Little girls wearing ribbons of the Mexican flag watched from the shoulders of their fathers, and other children blew trumpets as the air filled with confetti. Marchers with green, red and white cacti sprouting from their heads formed a sea around an enormous newspaper boat sporting phrases from the independence era.
"It's like a Carnival of Rio, plus an Olympic ceremony, plus Woodstock all put together in the same day," said artistic director Marco Balich, who produced the opening and closing ceremonies of the 2006 Turin Winter Olympics. "For the cost of a warplane, you can celebrate the birthday of a country."
Several neighboring heads of state and U.S. Labor Secretary Hilda Solis attended.
Still, anxiety hovered over the festivities in a country that most recently has seen car bombs, the assassination of a gubernatorial candidate, and the massacre of 72 migrants who refused to smuggle drugs for a brutal gang.
Military helicopters buzzed overhead, heavily armed federal agents and metal detectors greeted revelers.
"We should be proud of all we've achieved," said Daniel Mendiola, a 64-year-old retiree who eyes were glued to a giant screen in front of the Angel of Independence monument earlier in the night. But he said he would leave after the parade, skipping the big-name acts jamming on a series of stages set up along the main Reforma Avenue.
"We have this doubt," he said. "The idea that there will be problems later on."
While drug violence during a grand festival would have been unheard of just a few years ago _ even cartel capos celebrate religion and family in Mexico _ that changed after the attack in Morelia in 2008.
Prosecutors in the Caribbean coast resort of Cancun said they were investigating whether six men detained Wednesday with assault rifles and hand grenades had planned an attack during the bicentennial festivities.
In northern Nuevo Leon state, eight gunmen were killed in a shootout with soldiers, authorities said. "In Mexico, we all live in fear. And the worst part is that we are starting to get used to it," said Eric Limon, 33, a professional dancer who volunteered to wear a jaguar mask and swing a colorful Aztec club and spear for the parade.
"I want to be part of something important," said Limon, who was part of the parade. "I know this won't solve our problems, but this is my grain of sand to create a sense of unity. This is what Mexico needs."

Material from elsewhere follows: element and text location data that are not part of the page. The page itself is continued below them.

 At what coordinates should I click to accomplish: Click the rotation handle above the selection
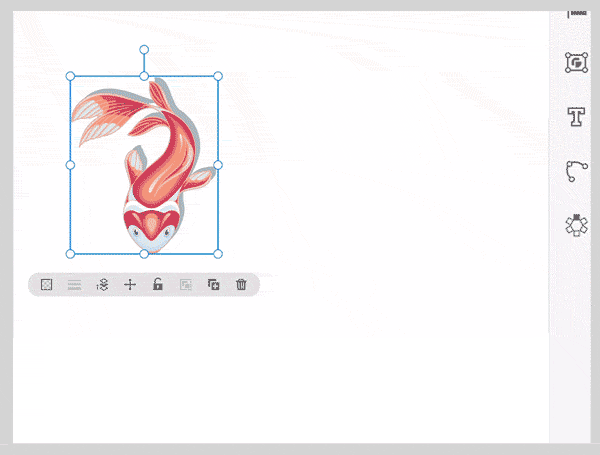[x=144, y=50]
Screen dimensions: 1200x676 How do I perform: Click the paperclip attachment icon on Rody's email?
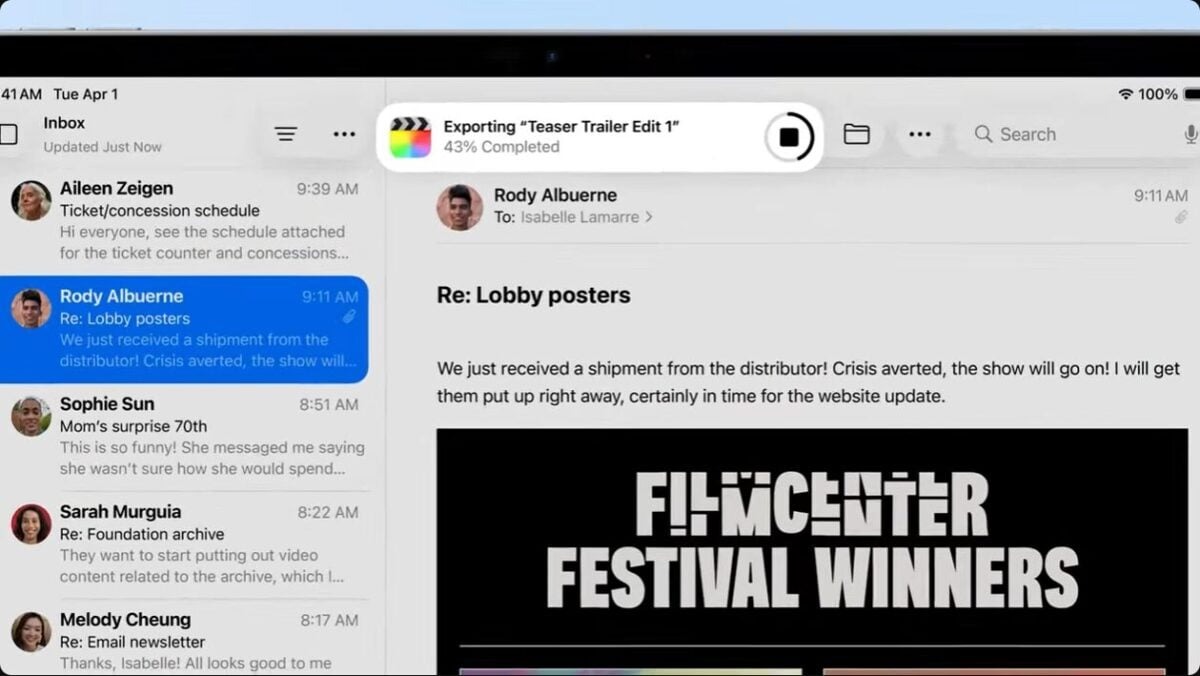1182,216
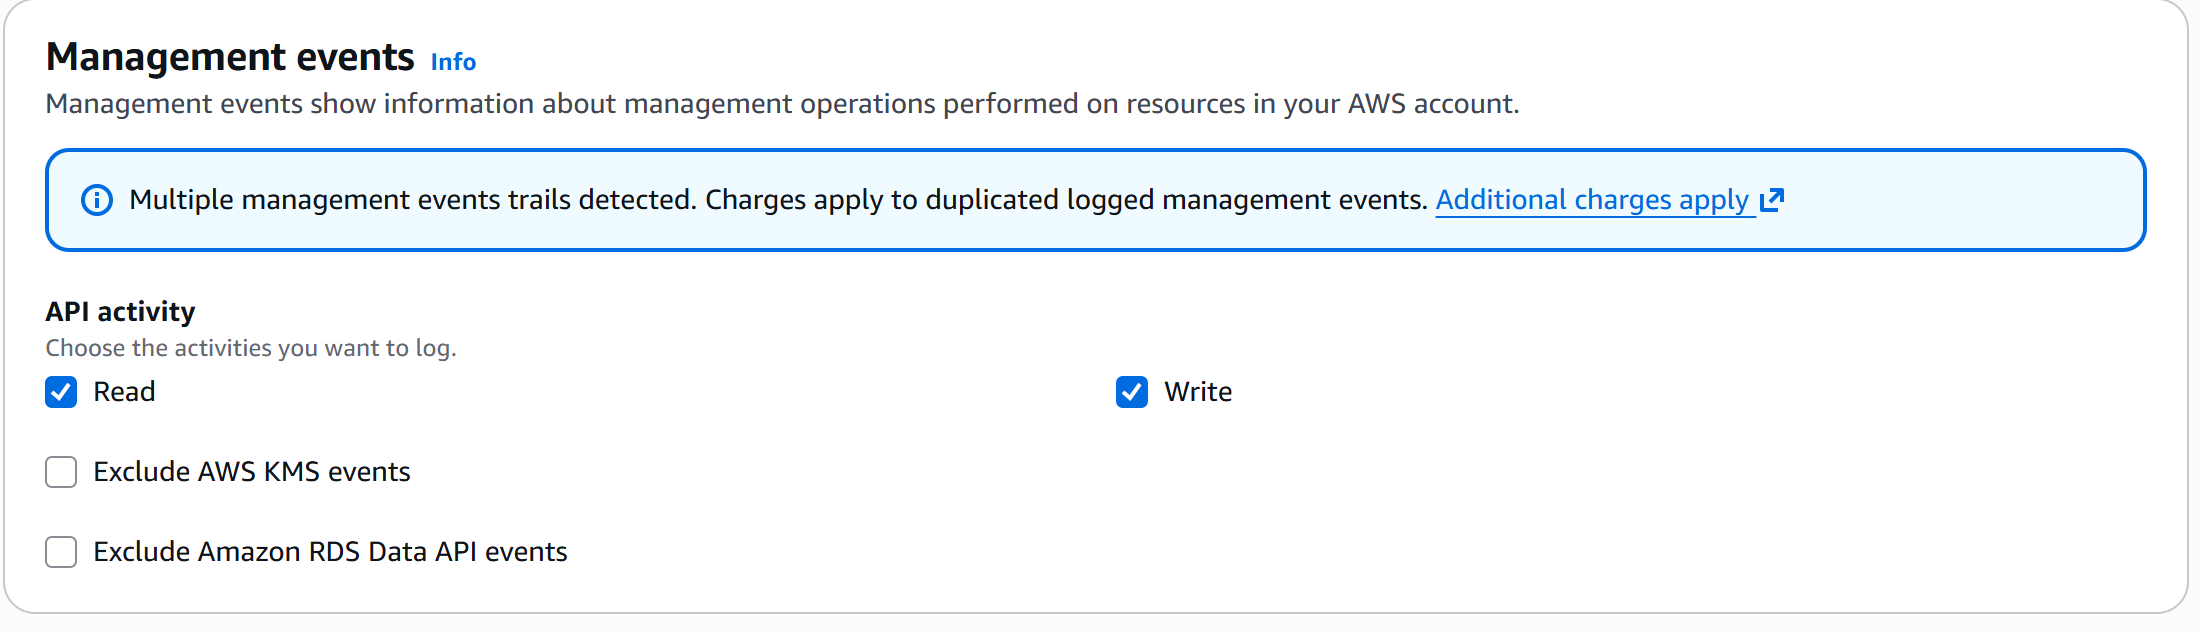Click the Charges apply to duplicated logged events sentence

tap(1066, 200)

Still, it was hard to keep Mexicans away from a party. Those who stayed away from the city center staged impromptu fireworks displays in their neighborhood streets, sending rockets whistling and booming into the sky and raising clouds of smoke. "To celebrate the identity of a country, especially in this moment in Mexico, I think is really needed," Balich said. "Especially for the young to be proud of their identity, to make an optimistic statement at a difficult time."